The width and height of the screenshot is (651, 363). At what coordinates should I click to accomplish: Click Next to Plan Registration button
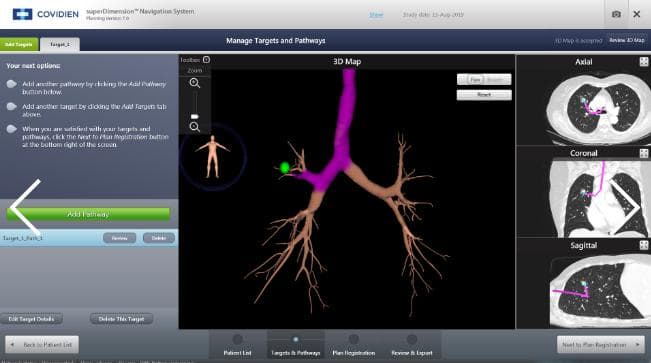(x=600, y=345)
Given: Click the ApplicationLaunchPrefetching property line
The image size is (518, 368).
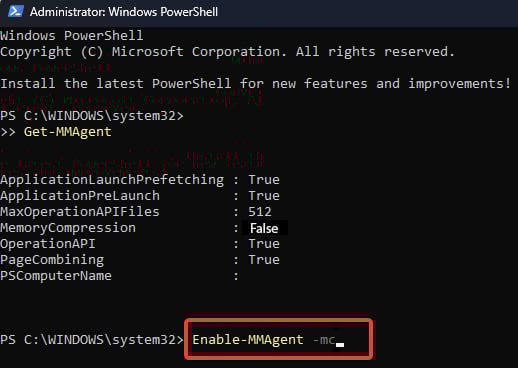Looking at the screenshot, I should pos(140,180).

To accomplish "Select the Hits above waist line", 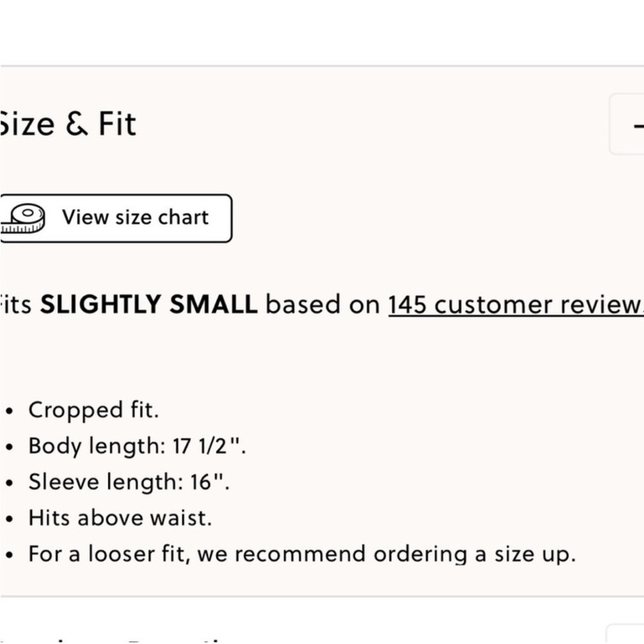I will coord(120,518).
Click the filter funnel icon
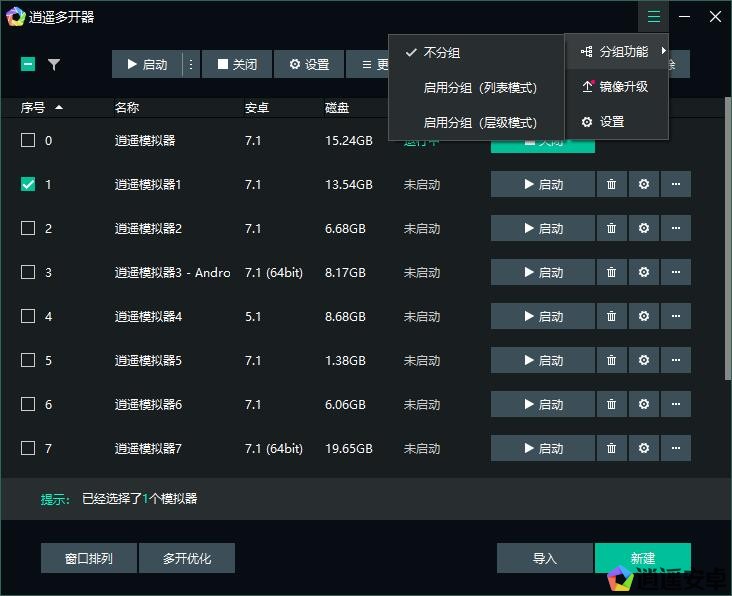 point(54,64)
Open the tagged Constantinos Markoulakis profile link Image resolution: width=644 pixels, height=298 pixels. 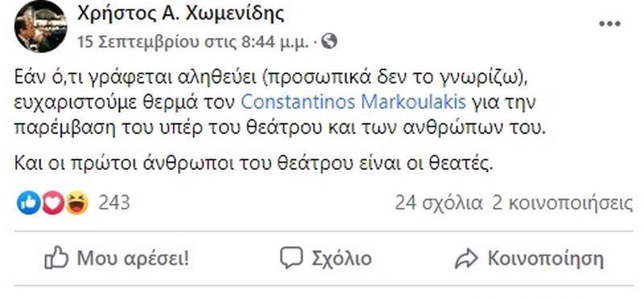click(353, 102)
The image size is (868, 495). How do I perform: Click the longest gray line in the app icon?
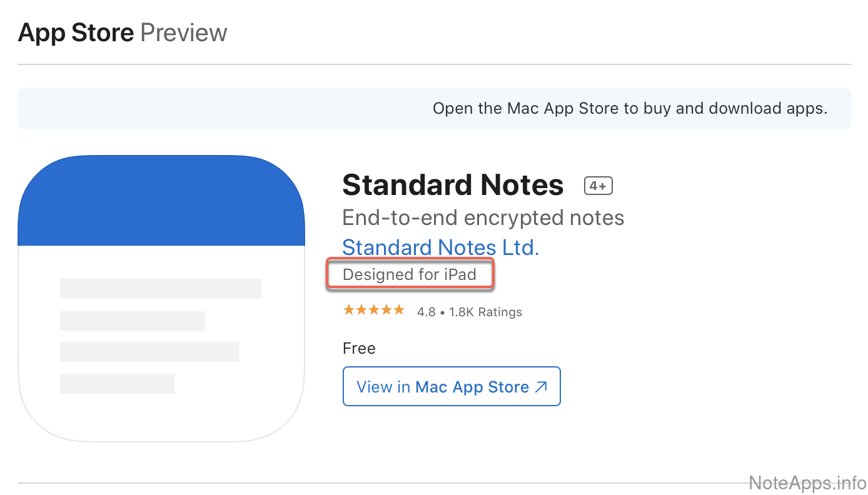[x=161, y=288]
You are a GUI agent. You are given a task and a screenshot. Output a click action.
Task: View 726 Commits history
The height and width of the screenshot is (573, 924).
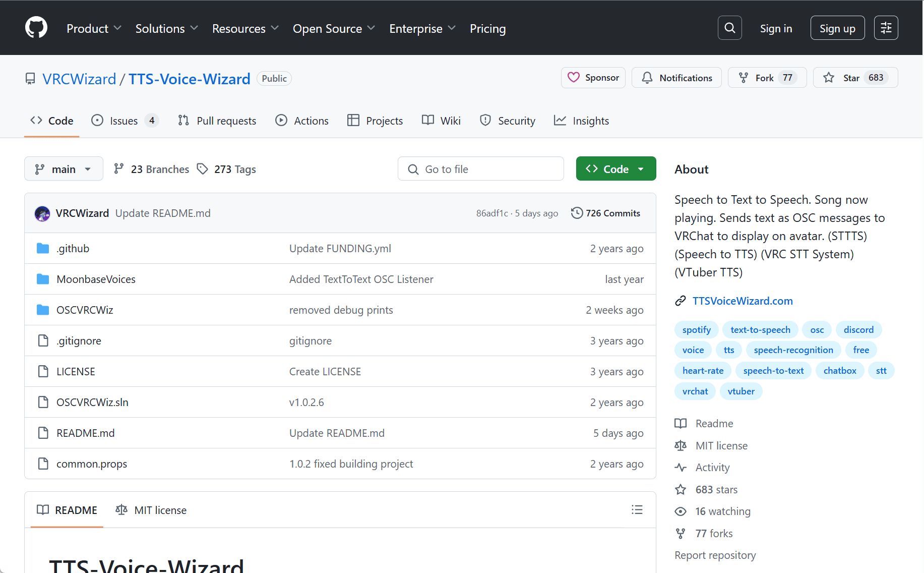click(x=605, y=213)
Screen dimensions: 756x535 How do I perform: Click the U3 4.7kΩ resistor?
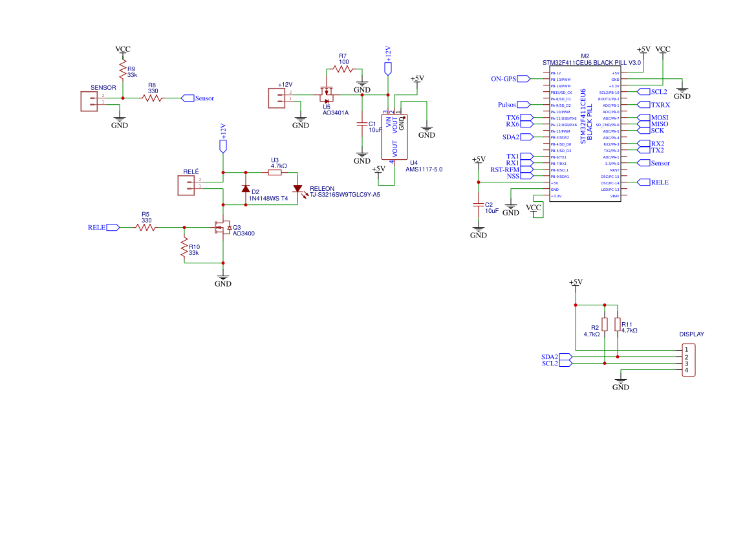275,172
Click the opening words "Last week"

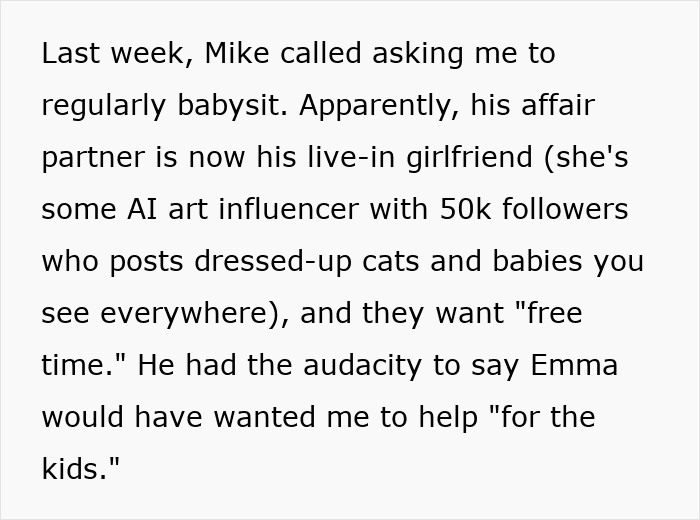110,54
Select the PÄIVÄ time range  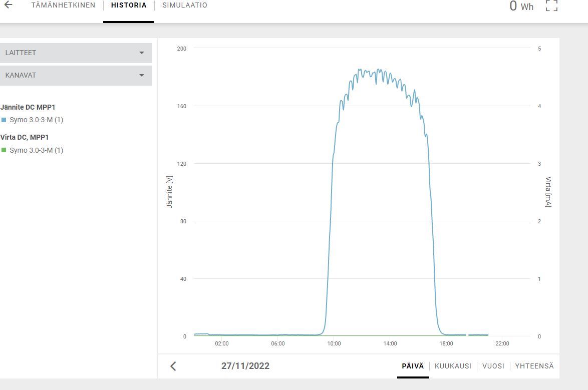pyautogui.click(x=413, y=366)
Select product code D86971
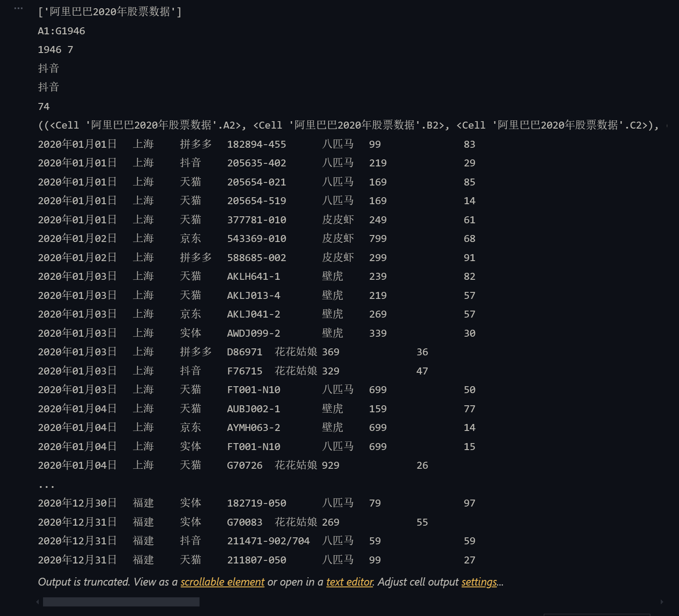Screen dimensions: 679x616 pos(244,352)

**Problem to work on**
Word for word, give again the lines from the first entry to the line with "Given: Click the", inclusive. Exclude the pictures.

**Task solution**
The width and height of the screenshot is (651, 363). At what coordinates should I click to accomplish: Click Next to Plan Registration button
(x=600, y=345)
Given: Click the ApplicationLaunchPrefetching property line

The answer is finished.